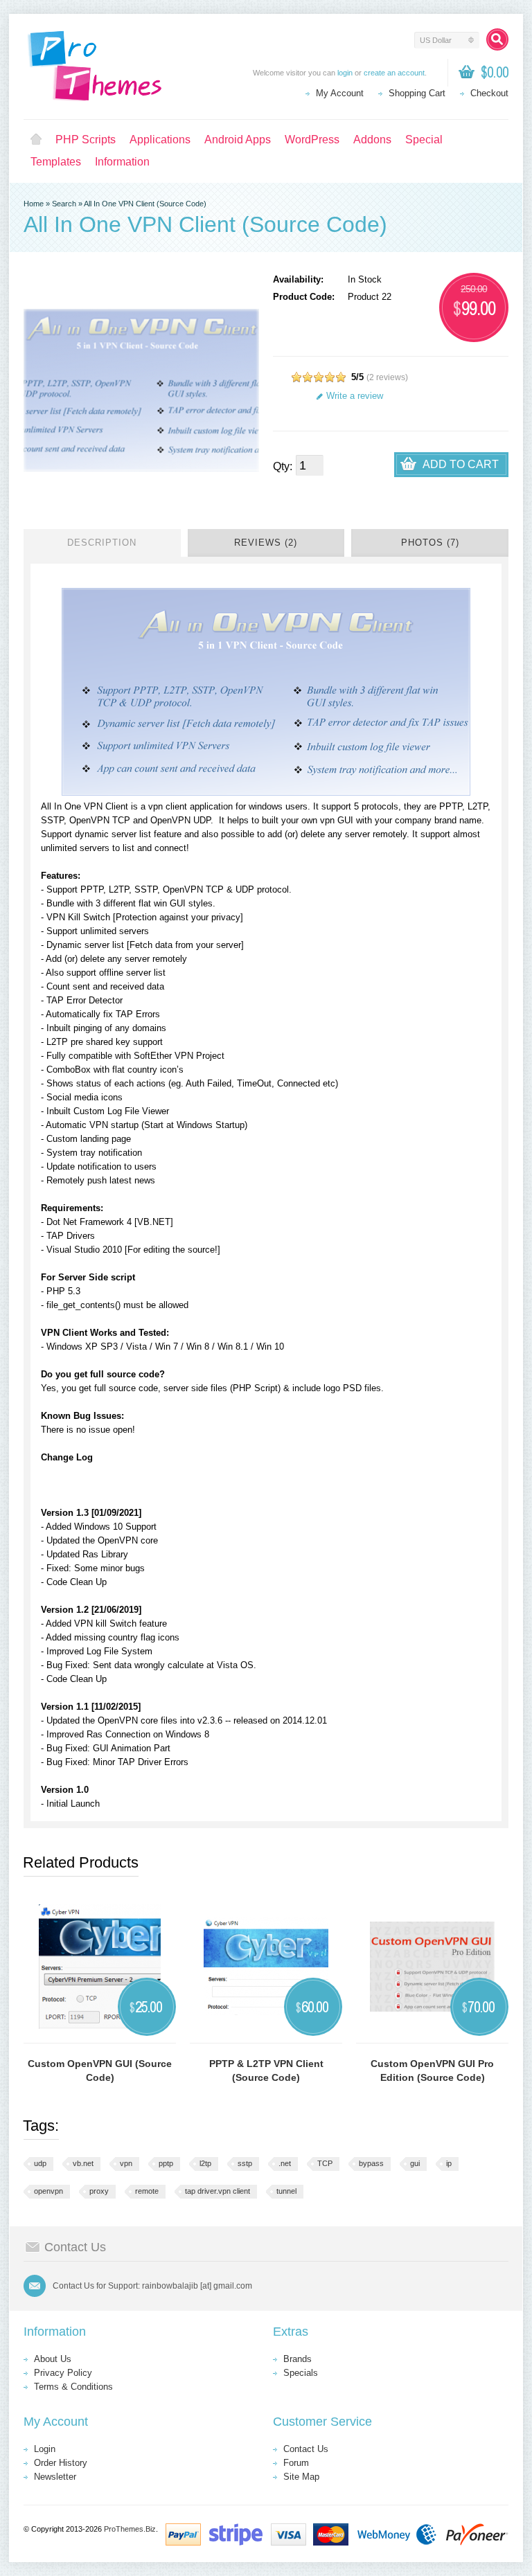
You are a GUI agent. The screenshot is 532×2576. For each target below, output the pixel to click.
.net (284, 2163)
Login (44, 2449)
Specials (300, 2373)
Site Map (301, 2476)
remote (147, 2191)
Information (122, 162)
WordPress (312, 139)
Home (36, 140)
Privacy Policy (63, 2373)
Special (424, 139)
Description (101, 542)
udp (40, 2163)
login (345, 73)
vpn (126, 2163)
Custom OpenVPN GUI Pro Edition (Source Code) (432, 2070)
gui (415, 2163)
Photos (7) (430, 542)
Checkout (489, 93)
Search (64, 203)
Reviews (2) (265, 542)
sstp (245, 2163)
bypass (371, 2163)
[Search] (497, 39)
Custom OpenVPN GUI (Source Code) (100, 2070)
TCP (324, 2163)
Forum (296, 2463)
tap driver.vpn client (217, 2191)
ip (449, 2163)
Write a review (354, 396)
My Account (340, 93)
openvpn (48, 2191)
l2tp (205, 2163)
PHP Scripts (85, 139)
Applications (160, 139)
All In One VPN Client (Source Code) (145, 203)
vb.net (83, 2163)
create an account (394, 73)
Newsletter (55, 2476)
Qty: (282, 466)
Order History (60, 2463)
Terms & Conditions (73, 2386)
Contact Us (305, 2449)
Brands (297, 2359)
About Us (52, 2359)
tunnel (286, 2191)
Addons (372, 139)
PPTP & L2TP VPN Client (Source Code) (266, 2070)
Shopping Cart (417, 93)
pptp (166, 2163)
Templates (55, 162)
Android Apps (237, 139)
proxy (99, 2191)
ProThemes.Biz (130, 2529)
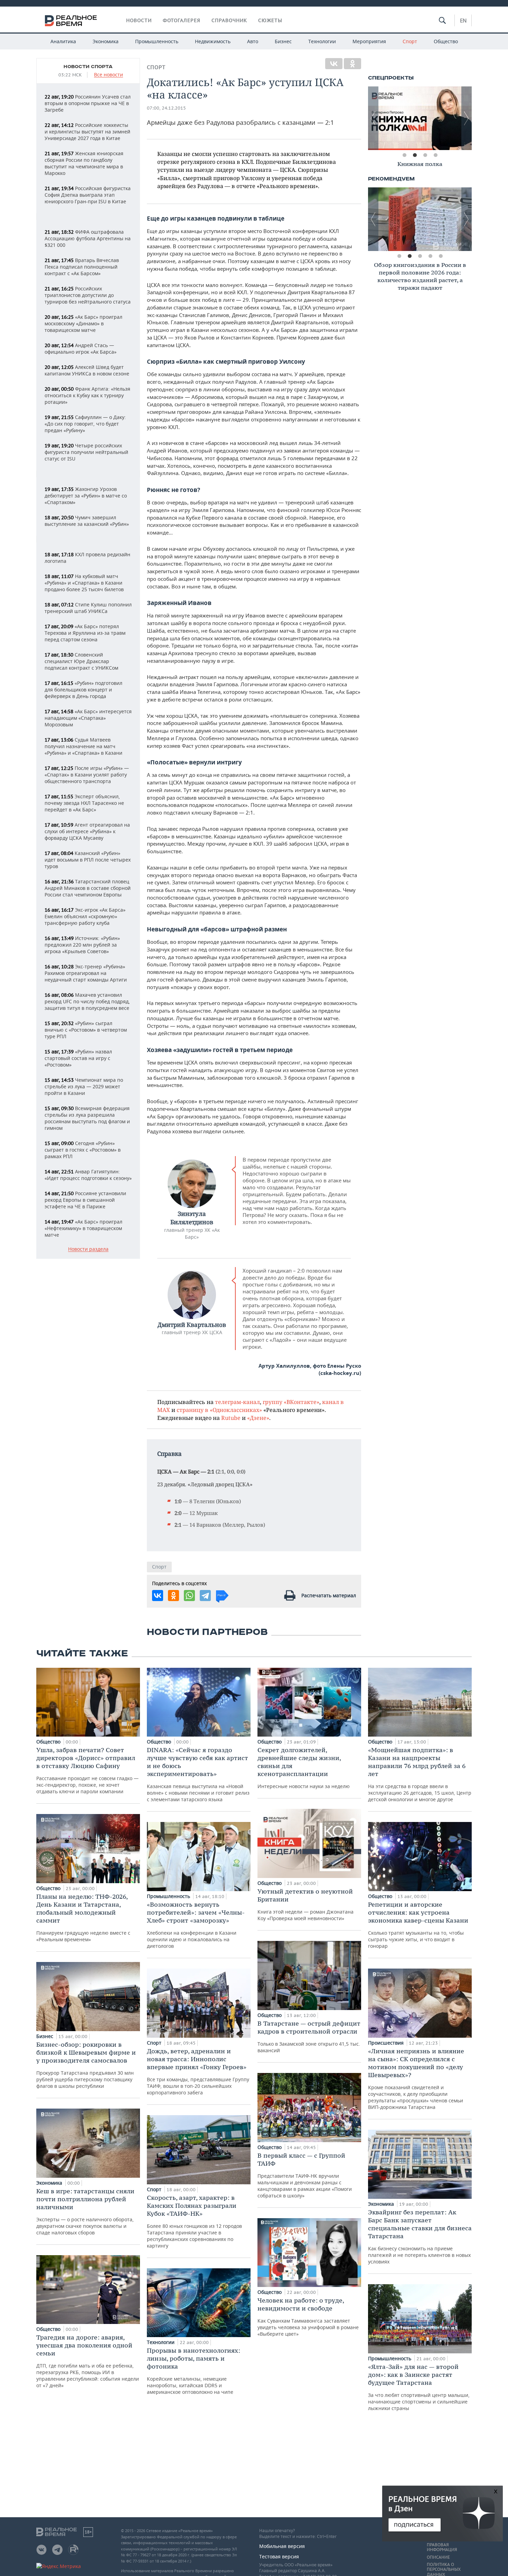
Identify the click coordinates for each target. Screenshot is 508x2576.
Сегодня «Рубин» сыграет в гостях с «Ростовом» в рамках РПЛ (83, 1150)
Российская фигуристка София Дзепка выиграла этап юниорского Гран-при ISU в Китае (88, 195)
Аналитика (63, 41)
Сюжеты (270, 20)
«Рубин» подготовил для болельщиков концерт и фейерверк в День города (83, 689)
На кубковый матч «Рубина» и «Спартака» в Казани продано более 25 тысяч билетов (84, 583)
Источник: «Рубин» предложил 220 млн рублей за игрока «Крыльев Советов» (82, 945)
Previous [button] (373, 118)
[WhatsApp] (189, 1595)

* * *

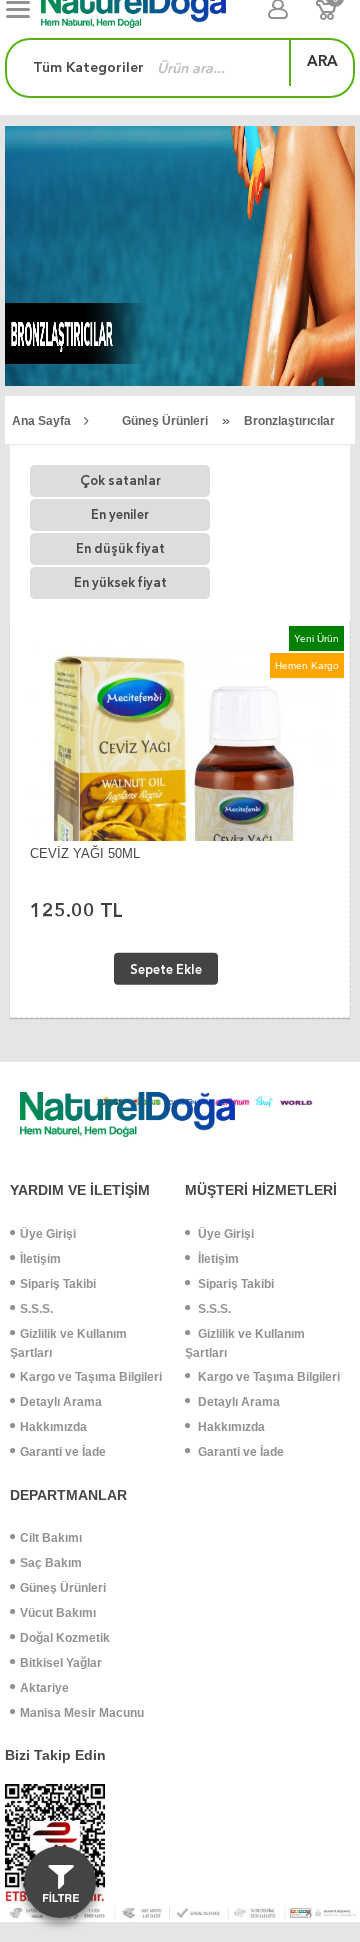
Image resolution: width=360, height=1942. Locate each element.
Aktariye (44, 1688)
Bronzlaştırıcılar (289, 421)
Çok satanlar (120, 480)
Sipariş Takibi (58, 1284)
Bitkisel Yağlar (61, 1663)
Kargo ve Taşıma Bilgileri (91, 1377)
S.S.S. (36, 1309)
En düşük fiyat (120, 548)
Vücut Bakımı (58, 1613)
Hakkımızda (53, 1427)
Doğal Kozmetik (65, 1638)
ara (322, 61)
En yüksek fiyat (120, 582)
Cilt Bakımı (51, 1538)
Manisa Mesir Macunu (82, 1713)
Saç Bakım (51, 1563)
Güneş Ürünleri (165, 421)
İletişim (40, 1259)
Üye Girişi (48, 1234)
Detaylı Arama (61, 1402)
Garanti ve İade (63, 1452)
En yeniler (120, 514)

* * *

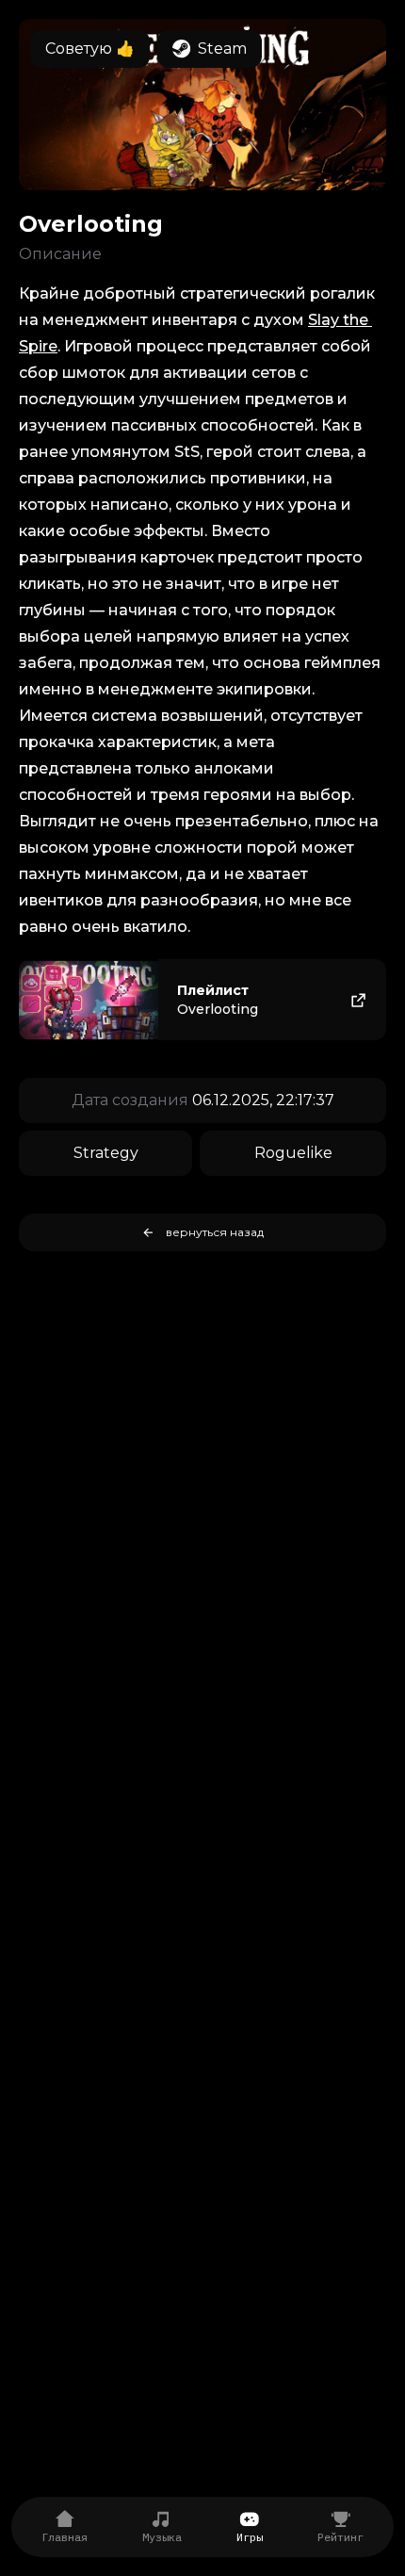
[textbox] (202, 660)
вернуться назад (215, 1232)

* * *

— What is required —
Everything starting at the line containing "You are a GUI" and ending at the line containing "Home (36, 140)" in the records above should be repeated exactly, and only that.

— Solution to the problem —
You are a GUI agent. The screenshot is 532×2576. For each target below, output the pixel to click.
.net (284, 2163)
Login (44, 2449)
Specials (300, 2373)
Site Map (301, 2476)
remote (147, 2191)
Information (122, 162)
WordPress (312, 139)
Home (36, 140)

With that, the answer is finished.